Goal:
Please give the records below as a Markdown table with columns Row and Line, putting each nonblank line in its own numbered row and leaving out blank lines.

Data lines:
──────────────────────────────

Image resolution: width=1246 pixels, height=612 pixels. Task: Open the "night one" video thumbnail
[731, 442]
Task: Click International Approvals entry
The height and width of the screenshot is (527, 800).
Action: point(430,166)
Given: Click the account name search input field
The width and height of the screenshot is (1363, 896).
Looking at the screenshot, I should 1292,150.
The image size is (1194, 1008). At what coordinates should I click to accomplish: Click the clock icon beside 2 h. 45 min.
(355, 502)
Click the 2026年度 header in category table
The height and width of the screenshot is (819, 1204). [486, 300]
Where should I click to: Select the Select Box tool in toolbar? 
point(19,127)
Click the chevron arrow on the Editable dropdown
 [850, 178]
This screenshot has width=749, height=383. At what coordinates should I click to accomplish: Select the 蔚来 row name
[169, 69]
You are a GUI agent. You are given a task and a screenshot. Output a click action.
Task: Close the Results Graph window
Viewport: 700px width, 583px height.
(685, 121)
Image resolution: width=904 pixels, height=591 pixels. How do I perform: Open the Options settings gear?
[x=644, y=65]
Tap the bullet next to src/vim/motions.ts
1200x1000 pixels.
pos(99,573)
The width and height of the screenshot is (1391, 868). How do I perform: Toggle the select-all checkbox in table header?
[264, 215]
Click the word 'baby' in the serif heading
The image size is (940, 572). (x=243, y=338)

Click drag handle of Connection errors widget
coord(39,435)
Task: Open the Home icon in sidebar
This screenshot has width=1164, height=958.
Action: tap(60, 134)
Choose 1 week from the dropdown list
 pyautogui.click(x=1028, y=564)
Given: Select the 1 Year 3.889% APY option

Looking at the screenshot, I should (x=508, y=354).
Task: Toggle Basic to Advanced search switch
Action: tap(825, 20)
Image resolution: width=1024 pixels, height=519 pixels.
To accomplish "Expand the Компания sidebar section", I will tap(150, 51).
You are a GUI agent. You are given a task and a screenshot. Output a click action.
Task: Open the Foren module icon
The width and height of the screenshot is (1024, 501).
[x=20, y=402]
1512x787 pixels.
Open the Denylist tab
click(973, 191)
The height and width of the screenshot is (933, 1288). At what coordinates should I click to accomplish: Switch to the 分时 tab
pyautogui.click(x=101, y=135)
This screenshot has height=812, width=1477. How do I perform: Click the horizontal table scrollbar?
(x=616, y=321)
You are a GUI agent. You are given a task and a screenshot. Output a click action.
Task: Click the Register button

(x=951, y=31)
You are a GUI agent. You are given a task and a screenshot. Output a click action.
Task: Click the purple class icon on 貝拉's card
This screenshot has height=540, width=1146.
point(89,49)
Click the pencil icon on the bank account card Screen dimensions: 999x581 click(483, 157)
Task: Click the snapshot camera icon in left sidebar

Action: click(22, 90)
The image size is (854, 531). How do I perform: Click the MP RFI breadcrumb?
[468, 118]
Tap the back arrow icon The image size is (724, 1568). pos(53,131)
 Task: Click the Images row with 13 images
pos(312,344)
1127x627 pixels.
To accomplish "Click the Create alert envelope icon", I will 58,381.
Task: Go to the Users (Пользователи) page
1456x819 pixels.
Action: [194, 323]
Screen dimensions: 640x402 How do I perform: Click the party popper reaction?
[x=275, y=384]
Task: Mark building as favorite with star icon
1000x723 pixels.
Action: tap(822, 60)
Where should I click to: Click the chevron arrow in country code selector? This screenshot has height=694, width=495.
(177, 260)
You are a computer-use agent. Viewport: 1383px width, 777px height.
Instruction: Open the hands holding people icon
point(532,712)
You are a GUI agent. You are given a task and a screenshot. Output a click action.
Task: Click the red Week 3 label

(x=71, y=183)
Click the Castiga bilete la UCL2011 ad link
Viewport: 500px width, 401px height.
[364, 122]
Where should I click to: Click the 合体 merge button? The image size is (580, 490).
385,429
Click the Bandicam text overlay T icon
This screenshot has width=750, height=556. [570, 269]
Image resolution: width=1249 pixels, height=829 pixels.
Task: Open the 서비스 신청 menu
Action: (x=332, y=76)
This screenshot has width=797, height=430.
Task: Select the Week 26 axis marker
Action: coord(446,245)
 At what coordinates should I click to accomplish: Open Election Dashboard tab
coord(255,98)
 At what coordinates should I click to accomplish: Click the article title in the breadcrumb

──────────────────────────────

Written response:
| Row | Line |
|---|---|
| 1 | Image resolution: width=1246 pixels, height=612 pixels. Task: Open the "night one" video thumbnail |
| 2 | [731, 442] |
| 3 | Task: Click International Approvals entry |
| 4 | The height and width of the screenshot is (527, 800). |
| 5 | Action: point(430,166) |
| 6 | Given: Click the account name search input field |
| 7 | The width and height of the screenshot is (1363, 896). |
| 8 | Looking at the screenshot, I should 1292,150. |
| 9 | The image size is (1194, 1008). At what coordinates should I click to accomplish: Click the clock icon beside 2 h. 45 min. |
| 10 | (355, 502) |
| 11 | Click the 2026年度 header in category table |
| 12 | The height and width of the screenshot is (819, 1204). [486, 300] |
| 13 | Where should I click to: Select the Select Box tool in toolbar?  |
| 14 | point(19,127) |
| 15 | Click the chevron arrow on the Editable dropdown |
| 16 |  [850, 178] |
| 17 | This screenshot has width=749, height=383. At what coordinates should I click to accomplish: Select the 蔚来 row name |
| 18 | [169, 69] |
| 19 | You are a GUI agent. You are given a task and a screenshot. Output a click action. |
| 20 | Task: Close the Results Graph window |
| 21 | Viewport: 700px width, 583px height. |
| 22 | (685, 121) |
| 23 | Image resolution: width=904 pixels, height=591 pixels. How do I perform: Open the Options settings gear? |
| 24 | [x=644, y=65] |
| 25 | Tap the bullet next to src/vim/motions.ts |
| 26 | 1200x1000 pixels. |
| 27 | pos(99,573) |
| 28 | The width and height of the screenshot is (1391, 868). How do I perform: Toggle the select-all checkbox in table header? |
| 29 | [264, 215] |
| 30 | Click the word 'baby' in the serif heading |
| 31 | The image size is (940, 572). (x=243, y=338) |
| 32 | Click drag handle of Connection errors widget |
| 33 | coord(39,435) |
| 34 | Task: Open the Home icon in sidebar |
| 35 | This screenshot has width=1164, height=958. |
| 36 | Action: tap(60, 134) |
| 37 | Choose 1 week from the dropdown list |
| 38 |  pyautogui.click(x=1028, y=564) |
| 39 | Given: Select the 1 Year 3.889% APY option |
| 40 | Looking at the screenshot, I should (x=508, y=354). |
| 41 | Task: Toggle Basic to Advanced search switch |
| 42 | Action: tap(825, 20) |
| 43 | Image resolution: width=1024 pixels, height=519 pixels. |
| 44 | To accomplish "Expand the Компания sidebar section", I will tap(150, 51). |
| 45 | You are a GUI agent. You are given a task and a screenshot. Output a click action. |
| 46 | Task: Open the Foren module icon |
| 47 | The width and height of the screenshot is (1024, 501). |
| 48 | [x=20, y=402] |
| 49 | 1512x787 pixels. |
| 50 | Open the Denylist tab |
| 51 | click(973, 191) |
| 52 | The height and width of the screenshot is (933, 1288). At what coordinates should I click to accomplish: Switch to the 分时 tab |
| 53 | pyautogui.click(x=101, y=135) |
| 54 | This screenshot has height=812, width=1477. How do I perform: Click the horizontal table scrollbar? |
| 55 | (x=616, y=321) |
| 56 | You are a GUI agent. You are given a task and a screenshot. Output a click action. |
| 57 | Task: Click the Register button |
| 58 | (x=951, y=31) |
| 59 | You are a GUI agent. You are given a task and a screenshot. Output a click action. |
| 60 | Task: Click the purple class icon on 貝拉's card |
| 61 | This screenshot has height=540, width=1146. |
| 62 | point(89,49) |
| 63 | Click the pencil icon on the bank account card Screen dimensions: 999x581 click(483, 157) |
| 64 | Task: Click the snapshot camera icon in left sidebar |
| 65 | Action: click(22, 90) |
| 66 | The image size is (854, 531). How do I perform: Click the MP RFI breadcrumb? |
| 67 | [468, 118] |
| 68 | Tap the back arrow icon The image size is (724, 1568). pos(53,131) |
| 69 |  Task: Click the Images row with 13 images |
| 70 | pos(312,344) |
| 71 | 1127x627 pixels. |
| 72 | To accomplish "Click the Create alert envelope icon", I will 58,381. |
| 73 | Task: Go to the Users (Пользователи) page |
| 74 | 1456x819 pixels. |
| 75 | Action: [194, 323] |
| 76 | Screen dimensions: 640x402 How do I perform: Click the party popper reaction? |
| 77 | [x=275, y=384] |
| 78 | Task: Mark building as favorite with star icon |
| 79 | 1000x723 pixels. |
| 80 | Action: tap(822, 60) |
| 81 | Where should I click to: Click the chevron arrow in country code selector? This screenshot has height=694, width=495. |
| 82 | (177, 260) |
| 83 | You are a computer-use agent. Viewport: 1383px width, 777px height. |
| 84 | Instruction: Open the hands holding people icon |
| 85 | point(532,712) |
| 86 | You are a GUI agent. You are given a task and a screenshot. Output a click action. |
| 87 | Task: Click the red Week 3 label |
| 88 | (x=71, y=183) |
| 89 | Click the Castiga bilete la UCL2011 ad link |
| 90 | Viewport: 500px width, 401px height. |
| 91 | [364, 122] |
| 92 | Where should I click to: Click the 合体 merge button? The image size is (580, 490). |
| 93 | 385,429 |
| 94 | Click the Bandicam text overlay T icon |
| 95 | This screenshot has width=750, height=556. [570, 269] |
| 96 | Image resolution: width=1249 pixels, height=829 pixels. |
| 97 | Task: Open the 서비스 신청 menu |
| 98 | Action: (x=332, y=76) |
| 99 | This screenshot has width=797, height=430. |
| 100 | Task: Select the Week 26 axis marker |
| 101 | Action: coord(446,245) |
| 102 |  At what coordinates should I click to accomplish: Open Election Dashboard tab |
| 103 | coord(255,98) |
| 104 |  At what coordinates should I click to accomplish: Click the article title in the breadcrumb |